GIVEN DATA –
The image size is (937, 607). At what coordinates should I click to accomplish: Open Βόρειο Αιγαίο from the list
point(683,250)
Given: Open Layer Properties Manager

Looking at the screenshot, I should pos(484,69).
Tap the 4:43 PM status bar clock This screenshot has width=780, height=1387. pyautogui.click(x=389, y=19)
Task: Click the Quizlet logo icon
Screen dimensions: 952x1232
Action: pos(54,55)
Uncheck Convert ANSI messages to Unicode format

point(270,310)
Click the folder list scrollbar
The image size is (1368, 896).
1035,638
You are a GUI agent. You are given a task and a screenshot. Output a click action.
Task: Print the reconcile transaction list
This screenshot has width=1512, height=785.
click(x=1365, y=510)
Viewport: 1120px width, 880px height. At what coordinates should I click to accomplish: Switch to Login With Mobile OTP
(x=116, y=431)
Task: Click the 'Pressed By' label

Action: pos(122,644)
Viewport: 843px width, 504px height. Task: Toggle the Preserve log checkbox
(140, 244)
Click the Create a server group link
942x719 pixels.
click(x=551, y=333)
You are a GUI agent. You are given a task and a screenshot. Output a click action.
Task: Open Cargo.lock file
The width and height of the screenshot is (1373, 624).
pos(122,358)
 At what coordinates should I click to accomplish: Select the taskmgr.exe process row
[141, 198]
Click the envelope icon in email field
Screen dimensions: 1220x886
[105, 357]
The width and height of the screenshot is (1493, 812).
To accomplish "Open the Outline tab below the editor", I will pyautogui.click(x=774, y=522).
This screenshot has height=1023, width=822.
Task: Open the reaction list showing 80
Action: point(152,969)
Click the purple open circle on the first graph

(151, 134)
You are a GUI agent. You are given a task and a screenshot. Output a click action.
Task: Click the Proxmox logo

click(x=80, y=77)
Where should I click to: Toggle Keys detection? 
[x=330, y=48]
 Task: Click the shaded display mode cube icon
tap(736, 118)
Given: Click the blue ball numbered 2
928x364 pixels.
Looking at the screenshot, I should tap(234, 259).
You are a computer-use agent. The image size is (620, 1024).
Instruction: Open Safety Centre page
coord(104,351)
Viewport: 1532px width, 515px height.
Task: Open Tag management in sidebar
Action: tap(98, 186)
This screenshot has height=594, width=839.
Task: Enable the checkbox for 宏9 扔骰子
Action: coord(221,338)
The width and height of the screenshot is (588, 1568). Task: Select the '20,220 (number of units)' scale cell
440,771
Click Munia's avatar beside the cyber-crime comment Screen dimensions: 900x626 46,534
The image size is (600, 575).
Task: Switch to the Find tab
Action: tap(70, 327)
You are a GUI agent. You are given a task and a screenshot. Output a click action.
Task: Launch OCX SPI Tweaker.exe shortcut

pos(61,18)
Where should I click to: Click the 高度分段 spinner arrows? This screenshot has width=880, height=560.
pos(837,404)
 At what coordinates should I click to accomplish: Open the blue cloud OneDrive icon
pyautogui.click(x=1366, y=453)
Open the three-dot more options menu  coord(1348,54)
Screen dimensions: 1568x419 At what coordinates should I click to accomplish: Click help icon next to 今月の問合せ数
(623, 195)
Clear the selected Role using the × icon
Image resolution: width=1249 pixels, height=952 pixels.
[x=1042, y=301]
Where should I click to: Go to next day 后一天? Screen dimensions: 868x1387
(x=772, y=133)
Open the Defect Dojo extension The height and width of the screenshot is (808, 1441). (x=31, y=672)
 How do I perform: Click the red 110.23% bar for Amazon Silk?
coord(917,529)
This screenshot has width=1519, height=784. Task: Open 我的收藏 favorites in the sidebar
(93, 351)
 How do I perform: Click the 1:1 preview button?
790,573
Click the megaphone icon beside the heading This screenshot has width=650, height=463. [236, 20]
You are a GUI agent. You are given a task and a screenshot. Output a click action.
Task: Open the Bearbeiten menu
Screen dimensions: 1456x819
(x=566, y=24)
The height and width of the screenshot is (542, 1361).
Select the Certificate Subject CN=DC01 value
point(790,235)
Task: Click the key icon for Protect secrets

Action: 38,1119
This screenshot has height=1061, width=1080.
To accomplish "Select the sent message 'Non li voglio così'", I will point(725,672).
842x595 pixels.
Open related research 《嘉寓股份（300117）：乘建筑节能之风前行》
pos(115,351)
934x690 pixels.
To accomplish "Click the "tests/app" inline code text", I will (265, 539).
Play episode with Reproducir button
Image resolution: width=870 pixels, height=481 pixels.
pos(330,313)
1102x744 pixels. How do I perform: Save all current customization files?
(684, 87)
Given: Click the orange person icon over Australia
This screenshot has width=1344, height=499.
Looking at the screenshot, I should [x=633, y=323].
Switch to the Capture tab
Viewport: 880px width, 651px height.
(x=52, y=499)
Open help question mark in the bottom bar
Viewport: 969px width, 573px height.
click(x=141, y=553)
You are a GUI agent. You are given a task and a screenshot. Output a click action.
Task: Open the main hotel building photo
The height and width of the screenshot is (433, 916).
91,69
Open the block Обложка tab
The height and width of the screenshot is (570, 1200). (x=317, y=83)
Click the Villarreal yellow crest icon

DIRECTIONS – Reproduce all of the records above verbatim, keeping their original order.

RESULT OF THIS EXERCISE –
The image size is (937, 607). At what coordinates should I click to accomplish: Open Βόρειο Αιγαίο from the list
point(683,250)
Given: Open Layer Properties Manager

Looking at the screenshot, I should pos(484,69).
Tap the 4:43 PM status bar clock This screenshot has width=780, height=1387. pyautogui.click(x=389, y=19)
Task: Click the Quizlet logo icon
Screen dimensions: 952x1232
Action: pos(54,55)
Uncheck Convert ANSI messages to Unicode format

point(270,310)
Click the folder list scrollbar
The image size is (1368, 896).
1035,638
You are a GUI agent. You are given a task and a screenshot. Output a click action.
Task: Print the reconcile transaction list
This screenshot has width=1512, height=785.
click(x=1365, y=510)
Viewport: 1120px width, 880px height. At what coordinates should I click to accomplish: Switch to Login With Mobile OTP
(x=116, y=431)
Task: Click the 'Pressed By' label

Action: pos(122,644)
Viewport: 843px width, 504px height. Task: Toggle the Preserve log checkbox
(140, 244)
Click the Create a server group link
942x719 pixels.
click(x=551, y=333)
You are a GUI agent. You are given a task and a screenshot. Output a click action.
Task: Open Cargo.lock file
The width and height of the screenshot is (1373, 624).
pos(122,358)
 At what coordinates should I click to accomplish: Select the taskmgr.exe process row
[141, 198]
Click the envelope icon in email field
Screen dimensions: 1220x886
[105, 357]
The width and height of the screenshot is (1493, 812).
To accomplish "Open the Outline tab below the editor", I will pyautogui.click(x=774, y=522).
This screenshot has height=1023, width=822.
Task: Open the reaction list showing 80
Action: point(152,969)
Click the purple open circle on the first graph

(151, 134)
You are a GUI agent. You are given a task and a screenshot. Output a click action.
Task: Click the Proxmox logo

click(x=80, y=77)
Where should I click to: Toggle Keys detection? 
[x=330, y=48]
 Task: Click the shaded display mode cube icon
tap(736, 118)
Given: Click the blue ball numbered 2
928x364 pixels.
Looking at the screenshot, I should tap(234, 259).
You are a computer-use agent. The image size is (620, 1024).
Instruction: Open Safety Centre page
coord(104,351)
Viewport: 1532px width, 515px height.
Task: Open Tag management in sidebar
Action: tap(98, 186)
This screenshot has height=594, width=839.
Task: Enable the checkbox for 宏9 扔骰子
Action: coord(221,338)
The width and height of the screenshot is (588, 1568). Task: Select the '20,220 (number of units)' scale cell
440,771
Click Munia's avatar beside the cyber-crime comment Screen dimensions: 900x626 46,534
The image size is (600, 575).
Task: Switch to the Find tab
Action: tap(70, 327)
You are a GUI agent. You are given a task and a screenshot. Output a click action.
Task: Launch OCX SPI Tweaker.exe shortcut

pos(61,18)
Where should I click to: Click the 高度分段 spinner arrows? This screenshot has width=880, height=560.
pos(837,404)
 At what coordinates should I click to accomplish: Open the blue cloud OneDrive icon
pyautogui.click(x=1366, y=453)
Open the three-dot more options menu  coord(1348,54)
Screen dimensions: 1568x419 At what coordinates should I click to accomplish: Click help icon next to 今月の問合せ数
(623, 195)
Clear the selected Role using the × icon
Image resolution: width=1249 pixels, height=952 pixels.
[x=1042, y=301]
Where should I click to: Go to next day 后一天? Screen dimensions: 868x1387
(x=772, y=133)
Open the Defect Dojo extension The height and width of the screenshot is (808, 1441). (x=31, y=672)
 How do I perform: Click the red 110.23% bar for Amazon Silk?
coord(917,529)
This screenshot has width=1519, height=784. Task: Open 我的收藏 favorites in the sidebar
(93, 351)
 How do I perform: Click the 1:1 preview button?
790,573
Click the megaphone icon beside the heading This screenshot has width=650, height=463. [236, 20]
You are a GUI agent. You are given a task and a screenshot. Output a click action.
Task: Open the Bearbeiten menu
Screen dimensions: 1456x819
(x=566, y=24)
The height and width of the screenshot is (542, 1361).
Select the Certificate Subject CN=DC01 value
point(790,235)
Task: Click the key icon for Protect secrets

Action: 38,1119
This screenshot has height=1061, width=1080.
To accomplish "Select the sent message 'Non li voglio così'", I will point(725,672).
842x595 pixels.
Open related research 《嘉寓股份（300117）：乘建筑节能之风前行》
pos(115,351)
934x690 pixels.
To accomplish "Click the "tests/app" inline code text", I will (265, 539).
Play episode with Reproducir button
Image resolution: width=870 pixels, height=481 pixels.
pos(330,313)
1102x744 pixels. How do I perform: Save all current customization files?
(684, 87)
Given: Click the orange person icon over Australia
This screenshot has width=1344, height=499.
Looking at the screenshot, I should [x=633, y=323].
Switch to the Capture tab
Viewport: 880px width, 651px height.
(x=52, y=499)
Open help question mark in the bottom bar
Viewport: 969px width, 573px height.
click(x=141, y=553)
You are a GUI agent. You are given a task and a screenshot. Output a click action.
Task: Open the main hotel building photo
The height and width of the screenshot is (433, 916).
91,69
Open the block Обложка tab
The height and width of the screenshot is (570, 1200). (x=317, y=83)
Click the Villarreal yellow crest icon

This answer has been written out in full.